### EXERCISE
Collect from the data below each line with "Terms".
___
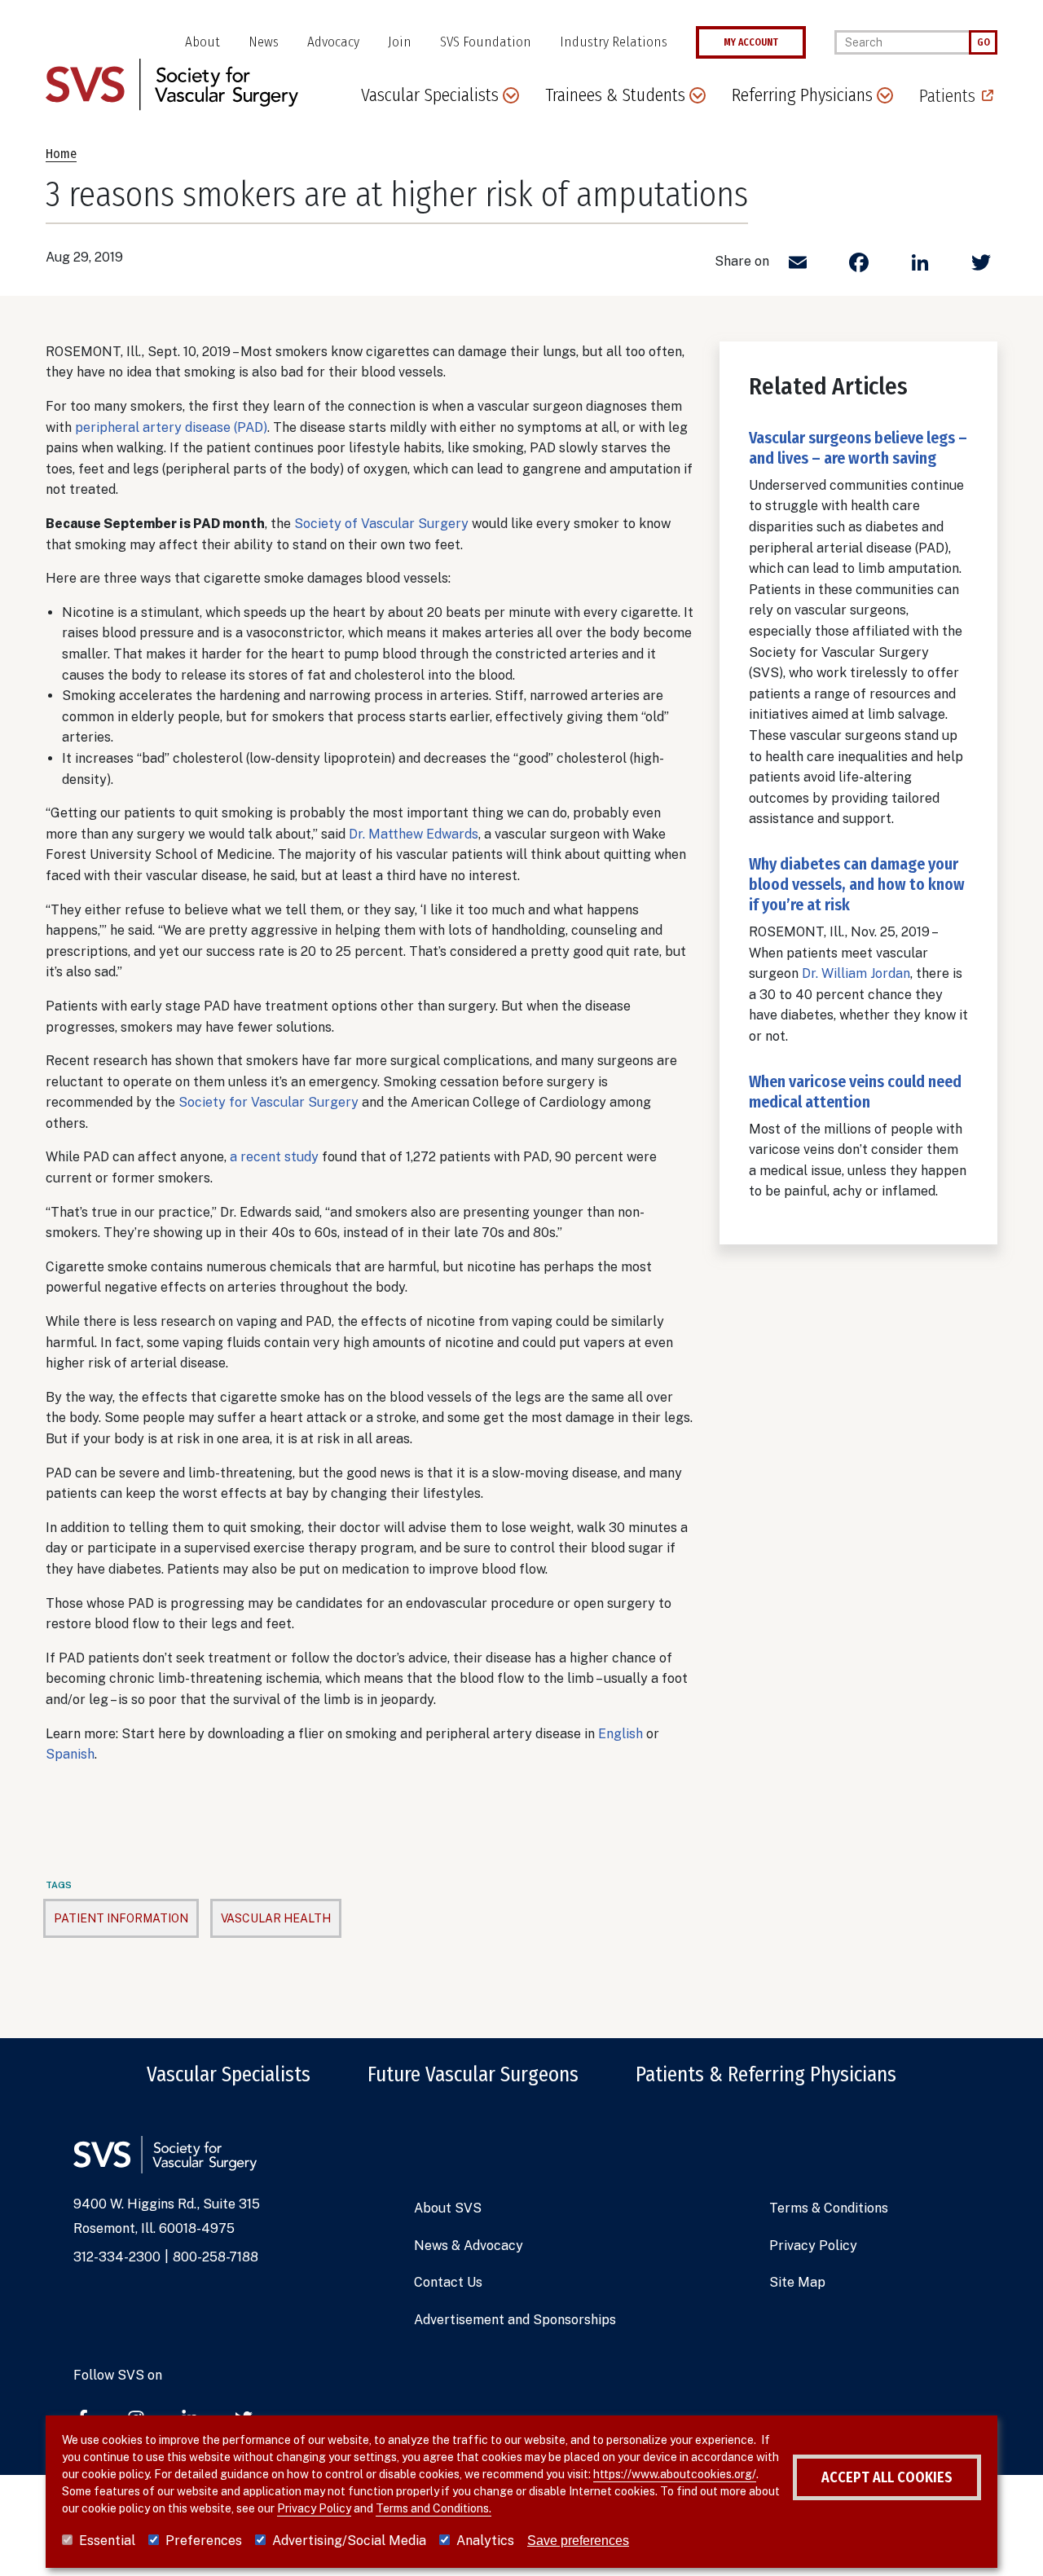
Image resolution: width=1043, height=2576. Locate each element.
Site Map (797, 2282)
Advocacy (333, 42)
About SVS (448, 2208)
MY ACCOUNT (751, 42)
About (202, 42)
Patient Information (121, 1918)
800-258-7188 (215, 2257)
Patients (947, 96)
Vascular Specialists (228, 2075)
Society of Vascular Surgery (381, 523)
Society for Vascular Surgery (268, 1102)
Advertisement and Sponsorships (515, 2319)
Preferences (203, 2540)
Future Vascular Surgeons (473, 2075)
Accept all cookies (887, 2477)
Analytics (485, 2540)
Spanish (70, 1754)
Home (61, 153)
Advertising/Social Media (349, 2540)
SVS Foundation (485, 42)
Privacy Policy (813, 2245)
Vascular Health (276, 1918)
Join (399, 42)
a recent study (274, 1157)
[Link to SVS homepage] (172, 83)
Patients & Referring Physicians (766, 2075)
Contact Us (448, 2282)
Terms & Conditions (828, 2208)
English (620, 1734)
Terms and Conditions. (433, 2508)
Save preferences (578, 2540)
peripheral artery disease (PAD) (171, 427)
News (264, 42)
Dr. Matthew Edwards (413, 834)
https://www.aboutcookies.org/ (674, 2474)
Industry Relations (613, 42)
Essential (107, 2540)
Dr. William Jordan (856, 973)
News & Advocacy (468, 2245)
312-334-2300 (117, 2257)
___
### SOLUTION
Terms & Conditions (828, 2208)
Terms and Conditions. (433, 2508)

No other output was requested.